(DATASET EXCERPTS)

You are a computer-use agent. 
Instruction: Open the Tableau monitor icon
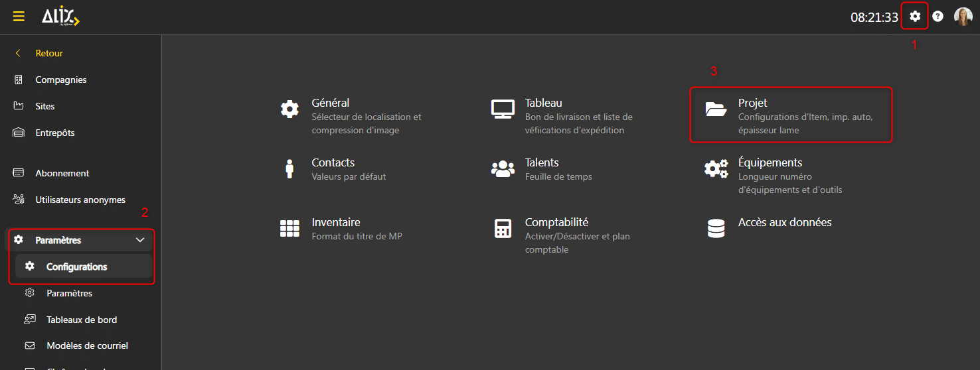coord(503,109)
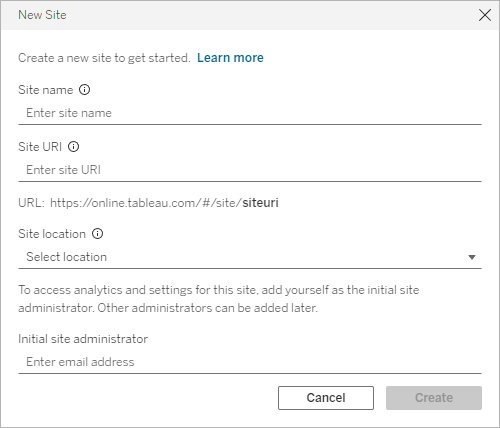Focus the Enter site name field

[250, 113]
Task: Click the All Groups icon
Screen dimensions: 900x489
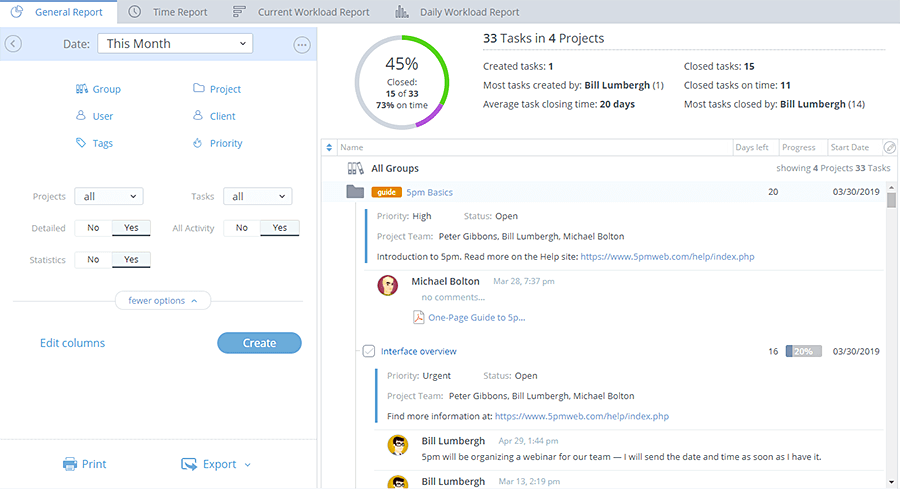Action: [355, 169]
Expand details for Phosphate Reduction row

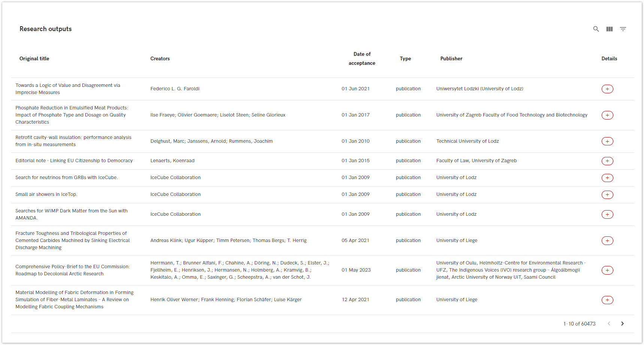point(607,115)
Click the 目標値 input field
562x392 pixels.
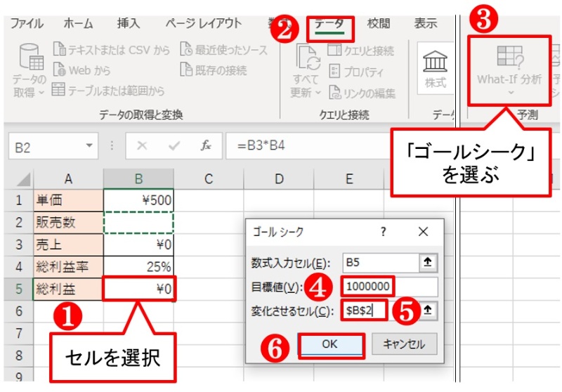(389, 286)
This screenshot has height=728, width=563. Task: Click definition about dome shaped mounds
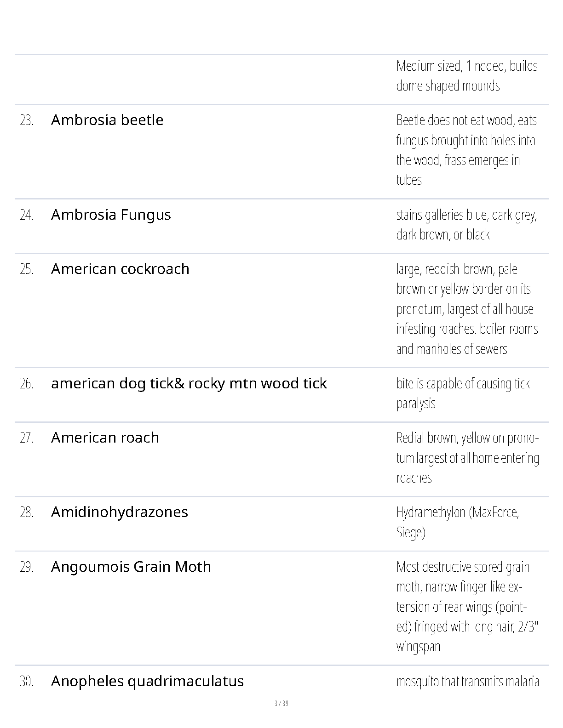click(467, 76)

(End DATASET EXCERPTS)

(WHAT THE TASK REQUIRES):
Write out only the lines from the line containing "This screenshot has" through the end of the material above, both end lines included. Pictures are not written out.

(WRITTEN RESPONSE):
This screenshot has height=728, width=563. Task: Click definition about dome shaped mounds
click(467, 76)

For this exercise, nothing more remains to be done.